Available data:
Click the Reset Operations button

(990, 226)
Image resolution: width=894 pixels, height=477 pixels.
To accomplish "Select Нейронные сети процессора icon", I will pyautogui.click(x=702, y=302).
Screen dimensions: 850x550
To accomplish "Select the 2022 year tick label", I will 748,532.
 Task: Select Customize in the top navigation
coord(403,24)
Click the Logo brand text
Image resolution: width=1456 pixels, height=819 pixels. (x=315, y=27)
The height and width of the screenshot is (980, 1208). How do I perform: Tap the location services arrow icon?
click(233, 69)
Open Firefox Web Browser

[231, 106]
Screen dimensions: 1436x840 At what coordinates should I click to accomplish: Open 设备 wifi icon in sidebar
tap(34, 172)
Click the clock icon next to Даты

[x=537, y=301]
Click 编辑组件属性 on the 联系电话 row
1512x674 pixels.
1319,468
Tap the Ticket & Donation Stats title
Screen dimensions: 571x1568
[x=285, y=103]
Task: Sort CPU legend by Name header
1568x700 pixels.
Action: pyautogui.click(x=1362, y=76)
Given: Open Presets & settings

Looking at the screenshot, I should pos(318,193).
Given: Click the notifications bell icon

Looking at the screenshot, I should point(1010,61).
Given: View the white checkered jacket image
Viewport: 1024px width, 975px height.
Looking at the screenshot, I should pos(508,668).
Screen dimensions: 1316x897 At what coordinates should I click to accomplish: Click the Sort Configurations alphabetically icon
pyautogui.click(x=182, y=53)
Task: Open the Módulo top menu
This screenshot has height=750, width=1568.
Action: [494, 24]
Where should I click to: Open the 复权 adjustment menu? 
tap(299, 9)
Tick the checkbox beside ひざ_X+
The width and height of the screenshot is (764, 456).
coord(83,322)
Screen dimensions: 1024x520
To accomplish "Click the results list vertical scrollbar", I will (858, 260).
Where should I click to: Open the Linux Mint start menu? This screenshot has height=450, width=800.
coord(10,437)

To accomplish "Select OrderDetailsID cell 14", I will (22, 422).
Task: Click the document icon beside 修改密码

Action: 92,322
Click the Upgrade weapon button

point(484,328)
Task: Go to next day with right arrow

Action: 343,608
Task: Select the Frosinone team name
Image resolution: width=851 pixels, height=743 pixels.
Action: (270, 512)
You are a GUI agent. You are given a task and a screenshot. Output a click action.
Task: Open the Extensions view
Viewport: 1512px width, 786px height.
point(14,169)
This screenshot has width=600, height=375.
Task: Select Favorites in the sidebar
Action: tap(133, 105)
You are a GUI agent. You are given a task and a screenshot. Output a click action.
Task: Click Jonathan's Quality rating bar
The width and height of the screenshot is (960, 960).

Written instruction:
Edit the entries above by replacing "Viewport" with "Display" wherever it occurs, and keep everything else the same.

Full solution:
Click the Reset Operations button

(990, 226)
Image resolution: width=894 pixels, height=477 pixels.
To accomplish "Select Нейронные сети процессора icon", I will pyautogui.click(x=702, y=302).
Screen dimensions: 850x550
To accomplish "Select the 2022 year tick label", I will 748,532.
 Task: Select Customize in the top navigation
coord(403,24)
Click the Logo brand text
Image resolution: width=1456 pixels, height=819 pixels. (x=315, y=27)
The height and width of the screenshot is (980, 1208). How do I perform: Tap the location services arrow icon?
click(233, 69)
Open Firefox Web Browser

[231, 106]
Screen dimensions: 1436x840 At what coordinates should I click to accomplish: Open 设备 wifi icon in sidebar
tap(34, 172)
Click the clock icon next to Даты

[x=537, y=301]
Click 编辑组件属性 on the 联系电话 row
1512x674 pixels.
1319,468
Tap the Ticket & Donation Stats title
Screen dimensions: 571x1568
[x=285, y=103]
Task: Sort CPU legend by Name header
1568x700 pixels.
Action: pyautogui.click(x=1362, y=76)
Given: Open Presets & settings

Looking at the screenshot, I should pos(318,193).
Given: Click the notifications bell icon

Looking at the screenshot, I should point(1010,61).
Given: View the white checkered jacket image
Display: 1024px width, 975px height.
Looking at the screenshot, I should pos(508,668).
Screen dimensions: 1316x897 At what coordinates should I click to accomplish: Click the Sort Configurations alphabetically icon
pyautogui.click(x=182, y=53)
Task: Open the Módulo top menu
This screenshot has height=750, width=1568.
Action: [494, 24]
Where should I click to: Open the 复权 adjustment menu? 
tap(299, 9)
Tick the checkbox beside ひざ_X+
The width and height of the screenshot is (764, 456).
coord(83,322)
Screen dimensions: 1024x520
To accomplish "Click the results list vertical scrollbar", I will (858, 260).
Where should I click to: Open the Linux Mint start menu? This screenshot has height=450, width=800.
coord(10,437)

To accomplish "Select OrderDetailsID cell 14", I will (22, 422).
Task: Click the document icon beside 修改密码

Action: 92,322
Click the Upgrade weapon button

point(484,328)
Task: Go to next day with right arrow

Action: 343,608
Task: Select the Frosinone team name
Image resolution: width=851 pixels, height=743 pixels.
Action: (270, 512)
You are a GUI agent. You are given a task and a screenshot. Output a click action.
Task: Open the Extensions view
Display: 1512px width, 786px height.
point(14,169)
This screenshot has width=600, height=375.
Task: Select Favorites in the sidebar
Action: tap(133, 105)
You are a GUI agent. You are given a task and a screenshot. Output a click action.
Task: Click Jonathan's Quality rating bar
The width and height of the screenshot is (960, 960).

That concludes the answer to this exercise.